Impact of Grain Boundary Mobility on Decreasing Porosity in Metal Binder Jetting of Free-sintering Low-alloy Steel: Stephen House1; Pedro De Souza-Ciacco1; Javier Carreno1; Jackeline Vicente-Vazquez1; Calixto Garcia1; 1University of Pittsburgh
Metal Binder Jetting (MBJ) Additive Manufacturing (AM) involves the deposition of metal powder layer-by-layer, held together by a polymeric glue/binder. The printed part is then sintered to its final shape and density. Minimizing residual porosity remains a key issue for MBJ – particularly for applications with high-cycle-time fatigue (e.g., automotive) – compared to Laser Powder Bed Fusion, a more-established AM technique. The dual-phased Free-Sintering Low-Alloy (FSLA) steel is designed for enhanced diffusion at the sintering temperature to promote high densities, and its microstructure can be tailored by post-sintering heat treatment to produce a wide range of mechanical properties. Herein we present our investigation of the microstructural characteristics of the FSLA system and the impact of grain boundary mobility on decreasing the porosity of MBJ-printed components. By employing nano- to micro-scale characterization (S/TEM, SEM, EBSD, micro-indentation) and modeling, we show how 98% of the theoretical density of ferrite can be achieved.
Droplet-powder Interactions in Binder Jetting: From Droplet to Line to Layer to Part: Nathan Crane1; Trenton Colton1; Colton Inkley1; 1Brigham Young University
Binder jetting (BJ) defines part geometry by inkjet printing binder into a thin layer of loose powder. The interactions of the droplets with the powder influence the final quality of the parts. For example, powder rearrangement, balling, and bleeding can generate defects that remain in the final part. Yet, the complex interactions in the printing process remain relatively poorly understood. This work utilizes an open binder jetting platform to systematically compare the parameters that allow for successful formation of different geometries from lines to 3D parts in a fine 316 SS powder. The impact of printing on geometry formation, surface roughness, and effective saturation are reported. These results show that information from simple primitives fail to predict 3D part behavior. Optimization of printing parameters such as droplet/line spacing can improve surface quality, reduce defects, and optimize printing speeds.
9:50 AM Break
Print Parameter Effects on Porosity Distribution in Binder Jetting of WC-Co: Paul Prichard1; Hadi Miyanaji1; Zhuqing Wang1; 1Kennametal Inc.

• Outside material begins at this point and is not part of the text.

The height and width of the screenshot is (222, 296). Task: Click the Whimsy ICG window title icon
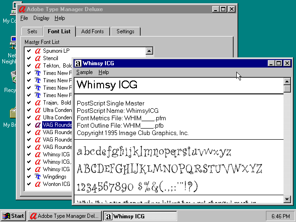point(78,63)
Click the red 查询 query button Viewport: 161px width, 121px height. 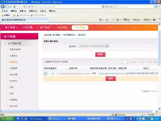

Cemented tungsten carbide is an important industrial material, which is typically manufactured into metal cutting tooling and wear components by conventional powder processes. However, complex cemented tungsten carbide components with unique features can be additively manufactured by the binder jetting, which is more suitable than energy beam processes for producing non-weldable materials. The interrelationship between powder flowability and printing parameters determines the size, orientation, and distribution of porosity. These characteristics affect the powder flowable and the energy absorbed during the binder droplet impact. The jetting of binder into a powder bed has been shown to introduce porosity due to powder particle ejection. In addition, an excessive amount of binder may produce binder pooling to create large voids, which may not be easily closed during sintering. This presentation will discuss the interaction between powder characteristics, print parameters and binder fluid characteristics which create porosity during printing and sintered product.